We begin deliberations on meeting time and I hold strong that I want to run at the 7:30am Mon/Wed slot.

“No, man, that won’t work,” he tells me. “You are too fast.” (Although apparently I run like Shamu.) “You won’t have anyone to pace with. You need to be here at 5:45.”

“Listen, Gilbert, I wear many hats. One is I’m an actor, which means my schedule is all irregular. I often don’t get home til midnight.”

Gilbert contemplates. “I have a suggestion. When you’re through running, how about you go home and take a nap?”

This never occurred to me. Such an amazingly sensible response. Of course I could do that. Why not?

I sat in silence.

I’m receiving a drubbing from Gilbert in this debate.

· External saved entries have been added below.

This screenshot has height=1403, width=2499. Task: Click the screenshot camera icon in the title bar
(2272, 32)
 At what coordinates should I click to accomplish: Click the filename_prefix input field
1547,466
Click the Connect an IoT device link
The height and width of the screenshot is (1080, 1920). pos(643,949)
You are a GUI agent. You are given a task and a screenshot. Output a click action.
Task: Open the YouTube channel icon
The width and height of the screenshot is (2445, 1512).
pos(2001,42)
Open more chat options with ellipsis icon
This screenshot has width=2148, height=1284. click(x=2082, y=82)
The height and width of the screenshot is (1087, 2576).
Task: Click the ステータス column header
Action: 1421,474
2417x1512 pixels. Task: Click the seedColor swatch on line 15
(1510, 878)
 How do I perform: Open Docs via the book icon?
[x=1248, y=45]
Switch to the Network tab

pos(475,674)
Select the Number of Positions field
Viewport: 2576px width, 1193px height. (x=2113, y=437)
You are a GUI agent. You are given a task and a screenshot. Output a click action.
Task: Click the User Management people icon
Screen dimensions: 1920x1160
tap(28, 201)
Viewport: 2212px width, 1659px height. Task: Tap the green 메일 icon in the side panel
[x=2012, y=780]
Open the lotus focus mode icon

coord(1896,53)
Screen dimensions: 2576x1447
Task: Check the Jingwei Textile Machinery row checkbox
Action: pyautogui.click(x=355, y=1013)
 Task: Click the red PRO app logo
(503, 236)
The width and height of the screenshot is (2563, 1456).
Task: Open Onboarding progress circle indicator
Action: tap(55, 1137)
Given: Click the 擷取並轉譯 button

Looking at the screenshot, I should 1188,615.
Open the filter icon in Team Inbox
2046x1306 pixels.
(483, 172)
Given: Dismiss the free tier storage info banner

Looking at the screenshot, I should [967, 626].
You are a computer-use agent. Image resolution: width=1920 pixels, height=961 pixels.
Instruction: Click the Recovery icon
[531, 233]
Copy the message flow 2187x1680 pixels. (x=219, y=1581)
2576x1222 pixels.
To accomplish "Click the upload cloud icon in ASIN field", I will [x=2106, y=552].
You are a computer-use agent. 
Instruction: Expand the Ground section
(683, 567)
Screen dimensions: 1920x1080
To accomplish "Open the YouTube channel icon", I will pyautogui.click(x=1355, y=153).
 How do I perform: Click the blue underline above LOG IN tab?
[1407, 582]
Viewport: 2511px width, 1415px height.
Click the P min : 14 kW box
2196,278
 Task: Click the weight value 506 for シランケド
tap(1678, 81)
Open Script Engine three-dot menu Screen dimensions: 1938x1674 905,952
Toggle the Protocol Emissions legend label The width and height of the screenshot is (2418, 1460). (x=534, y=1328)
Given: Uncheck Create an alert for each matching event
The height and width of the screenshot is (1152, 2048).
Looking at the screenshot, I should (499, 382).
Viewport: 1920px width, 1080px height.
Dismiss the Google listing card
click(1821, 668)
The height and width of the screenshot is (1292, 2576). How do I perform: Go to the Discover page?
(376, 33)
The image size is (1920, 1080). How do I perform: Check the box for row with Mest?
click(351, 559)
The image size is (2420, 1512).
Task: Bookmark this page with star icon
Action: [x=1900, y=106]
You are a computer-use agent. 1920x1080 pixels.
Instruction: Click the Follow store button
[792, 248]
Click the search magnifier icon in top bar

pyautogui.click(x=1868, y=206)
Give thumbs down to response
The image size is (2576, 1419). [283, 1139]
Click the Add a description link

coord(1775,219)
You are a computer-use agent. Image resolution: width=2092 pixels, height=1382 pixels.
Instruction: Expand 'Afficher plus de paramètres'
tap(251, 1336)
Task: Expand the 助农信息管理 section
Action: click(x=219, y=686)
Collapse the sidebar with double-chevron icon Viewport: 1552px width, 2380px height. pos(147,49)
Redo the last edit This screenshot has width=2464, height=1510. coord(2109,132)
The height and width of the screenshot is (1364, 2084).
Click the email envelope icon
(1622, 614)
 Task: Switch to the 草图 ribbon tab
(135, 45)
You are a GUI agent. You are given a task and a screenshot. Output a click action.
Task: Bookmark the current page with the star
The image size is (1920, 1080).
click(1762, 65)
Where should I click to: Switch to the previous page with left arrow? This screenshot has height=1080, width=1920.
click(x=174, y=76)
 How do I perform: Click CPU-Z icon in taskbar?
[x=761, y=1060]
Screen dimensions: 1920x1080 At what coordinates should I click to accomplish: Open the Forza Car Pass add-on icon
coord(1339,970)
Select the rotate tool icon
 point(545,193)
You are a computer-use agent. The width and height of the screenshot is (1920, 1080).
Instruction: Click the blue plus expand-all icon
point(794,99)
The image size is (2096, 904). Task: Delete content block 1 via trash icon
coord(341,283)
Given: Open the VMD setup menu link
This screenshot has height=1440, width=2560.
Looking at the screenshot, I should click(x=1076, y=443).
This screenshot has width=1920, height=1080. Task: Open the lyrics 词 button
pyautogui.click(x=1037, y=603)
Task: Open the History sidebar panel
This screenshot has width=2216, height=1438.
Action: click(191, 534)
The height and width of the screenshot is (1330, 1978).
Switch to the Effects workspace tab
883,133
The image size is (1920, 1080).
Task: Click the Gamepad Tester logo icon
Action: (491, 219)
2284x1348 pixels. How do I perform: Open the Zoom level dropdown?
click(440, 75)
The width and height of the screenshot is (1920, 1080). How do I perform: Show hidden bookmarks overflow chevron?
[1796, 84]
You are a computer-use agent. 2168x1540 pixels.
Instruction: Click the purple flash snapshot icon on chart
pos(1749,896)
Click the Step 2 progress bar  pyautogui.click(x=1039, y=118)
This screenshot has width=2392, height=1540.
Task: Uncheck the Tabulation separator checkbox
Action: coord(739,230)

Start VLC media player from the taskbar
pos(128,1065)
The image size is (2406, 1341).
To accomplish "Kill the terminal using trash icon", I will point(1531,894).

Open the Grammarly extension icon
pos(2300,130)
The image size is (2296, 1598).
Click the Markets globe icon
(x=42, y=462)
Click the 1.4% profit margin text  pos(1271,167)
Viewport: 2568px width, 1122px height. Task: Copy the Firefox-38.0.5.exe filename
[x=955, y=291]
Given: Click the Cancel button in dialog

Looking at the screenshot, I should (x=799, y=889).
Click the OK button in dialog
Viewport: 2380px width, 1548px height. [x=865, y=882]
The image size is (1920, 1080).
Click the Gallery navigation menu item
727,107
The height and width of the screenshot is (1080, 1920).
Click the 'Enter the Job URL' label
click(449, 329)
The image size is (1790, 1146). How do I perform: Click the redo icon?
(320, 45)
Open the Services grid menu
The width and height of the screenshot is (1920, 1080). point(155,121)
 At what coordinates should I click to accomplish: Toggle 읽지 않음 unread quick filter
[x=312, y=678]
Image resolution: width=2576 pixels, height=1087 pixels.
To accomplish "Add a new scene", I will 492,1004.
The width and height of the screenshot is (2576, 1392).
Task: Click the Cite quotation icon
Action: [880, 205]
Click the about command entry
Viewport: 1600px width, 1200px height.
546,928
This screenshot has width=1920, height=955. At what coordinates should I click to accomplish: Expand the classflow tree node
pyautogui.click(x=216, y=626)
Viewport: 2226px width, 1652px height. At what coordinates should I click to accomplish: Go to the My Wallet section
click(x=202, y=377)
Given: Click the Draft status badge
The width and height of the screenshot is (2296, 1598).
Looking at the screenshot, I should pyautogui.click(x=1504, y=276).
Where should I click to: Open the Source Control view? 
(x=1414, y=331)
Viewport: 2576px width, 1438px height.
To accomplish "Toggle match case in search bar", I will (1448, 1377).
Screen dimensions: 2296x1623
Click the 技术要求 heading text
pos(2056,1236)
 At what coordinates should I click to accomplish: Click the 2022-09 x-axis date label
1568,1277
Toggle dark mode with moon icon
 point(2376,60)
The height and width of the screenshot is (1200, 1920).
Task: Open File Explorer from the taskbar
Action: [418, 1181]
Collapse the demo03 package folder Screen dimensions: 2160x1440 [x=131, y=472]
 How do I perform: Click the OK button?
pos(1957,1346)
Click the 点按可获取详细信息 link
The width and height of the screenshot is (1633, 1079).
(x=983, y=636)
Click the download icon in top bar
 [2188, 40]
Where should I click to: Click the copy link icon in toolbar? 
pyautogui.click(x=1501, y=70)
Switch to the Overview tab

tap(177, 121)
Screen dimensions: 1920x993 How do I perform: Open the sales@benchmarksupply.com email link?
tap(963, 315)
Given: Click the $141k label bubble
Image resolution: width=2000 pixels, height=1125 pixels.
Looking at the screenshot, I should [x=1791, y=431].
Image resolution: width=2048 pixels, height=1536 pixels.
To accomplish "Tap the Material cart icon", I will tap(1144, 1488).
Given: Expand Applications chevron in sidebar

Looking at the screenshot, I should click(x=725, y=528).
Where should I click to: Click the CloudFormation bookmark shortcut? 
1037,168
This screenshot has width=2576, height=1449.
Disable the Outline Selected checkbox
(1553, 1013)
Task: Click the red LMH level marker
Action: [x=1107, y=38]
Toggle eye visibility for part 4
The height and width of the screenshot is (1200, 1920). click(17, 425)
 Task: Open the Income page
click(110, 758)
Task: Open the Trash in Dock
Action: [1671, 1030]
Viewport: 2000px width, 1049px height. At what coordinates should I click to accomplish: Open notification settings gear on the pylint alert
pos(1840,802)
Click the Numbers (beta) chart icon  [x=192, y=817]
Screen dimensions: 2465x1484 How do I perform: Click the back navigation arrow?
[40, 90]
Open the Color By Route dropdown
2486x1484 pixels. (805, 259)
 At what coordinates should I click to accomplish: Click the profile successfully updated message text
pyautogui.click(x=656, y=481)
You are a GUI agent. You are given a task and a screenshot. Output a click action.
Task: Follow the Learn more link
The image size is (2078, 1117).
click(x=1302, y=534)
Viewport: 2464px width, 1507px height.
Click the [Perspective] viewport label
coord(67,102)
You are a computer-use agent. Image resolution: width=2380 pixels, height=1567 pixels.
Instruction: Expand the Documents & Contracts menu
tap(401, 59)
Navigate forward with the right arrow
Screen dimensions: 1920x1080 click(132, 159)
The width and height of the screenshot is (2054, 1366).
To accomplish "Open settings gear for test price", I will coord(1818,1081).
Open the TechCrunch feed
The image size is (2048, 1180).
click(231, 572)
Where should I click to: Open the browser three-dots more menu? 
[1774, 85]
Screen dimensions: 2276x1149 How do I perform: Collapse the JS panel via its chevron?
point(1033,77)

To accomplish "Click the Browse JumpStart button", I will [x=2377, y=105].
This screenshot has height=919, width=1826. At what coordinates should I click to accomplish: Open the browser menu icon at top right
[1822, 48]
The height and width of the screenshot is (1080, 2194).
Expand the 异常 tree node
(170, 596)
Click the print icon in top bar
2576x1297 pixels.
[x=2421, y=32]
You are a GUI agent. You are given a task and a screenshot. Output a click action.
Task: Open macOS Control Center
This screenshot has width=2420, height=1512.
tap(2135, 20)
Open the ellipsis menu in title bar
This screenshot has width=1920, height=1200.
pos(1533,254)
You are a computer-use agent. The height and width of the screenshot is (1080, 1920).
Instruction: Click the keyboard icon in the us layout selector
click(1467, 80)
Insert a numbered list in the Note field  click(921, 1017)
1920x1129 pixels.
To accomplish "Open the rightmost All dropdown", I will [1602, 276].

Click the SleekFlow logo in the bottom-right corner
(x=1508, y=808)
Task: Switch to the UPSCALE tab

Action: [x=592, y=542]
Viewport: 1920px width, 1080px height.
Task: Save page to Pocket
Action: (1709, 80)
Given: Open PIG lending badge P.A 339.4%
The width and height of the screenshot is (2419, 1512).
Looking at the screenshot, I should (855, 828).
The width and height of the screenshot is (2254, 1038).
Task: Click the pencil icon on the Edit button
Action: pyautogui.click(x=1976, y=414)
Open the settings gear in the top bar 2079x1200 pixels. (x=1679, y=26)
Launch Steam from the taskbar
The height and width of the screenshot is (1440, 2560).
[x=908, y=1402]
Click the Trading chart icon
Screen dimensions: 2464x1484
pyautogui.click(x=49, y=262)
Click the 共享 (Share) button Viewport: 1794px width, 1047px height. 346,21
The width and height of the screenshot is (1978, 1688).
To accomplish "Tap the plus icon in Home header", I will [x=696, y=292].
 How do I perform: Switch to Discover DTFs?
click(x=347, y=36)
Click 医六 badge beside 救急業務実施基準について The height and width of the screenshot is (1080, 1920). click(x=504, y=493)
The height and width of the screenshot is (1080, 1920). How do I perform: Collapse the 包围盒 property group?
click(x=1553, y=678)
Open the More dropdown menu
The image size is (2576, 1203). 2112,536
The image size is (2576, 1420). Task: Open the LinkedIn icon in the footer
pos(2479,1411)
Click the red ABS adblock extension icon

Now he has me leaning heavily toward the full-on “running-at-5:45am-every-Monday,- Wednesday-and-Saturday-until-November-God-help-me” plan. But before I sign my name to this ridiculousness, I ask him if he really thinks I can BQ.

“Do you think you can BQ?” he asks cryptically.

Hesitation. “Yes. Yes I can.”

He writes down the qualifying time in question, ‘3:15,’ in his notebook.

“Okay, that will be your goal. And this,” as he writes ‘3:00’ below it, “This will be my goal.”

Whoa. Did you just write that?! Oh no you didn’t! I felt like a little schoolkid. 3:00?? Gilbert, don’t tease me! That is too cool to even contemplate. Now I totally wanted to do it, not just to reach my BQ goal, but to help Gilbert meet his goal of me meeting my goal!

I committed to it all and as I walked out I told Gilbert I’d see him on Wednesday at 5:45 with my travel coffee mug in hand, prepared to run like the wind. Funny, that wasn’t my plan when I entered the room.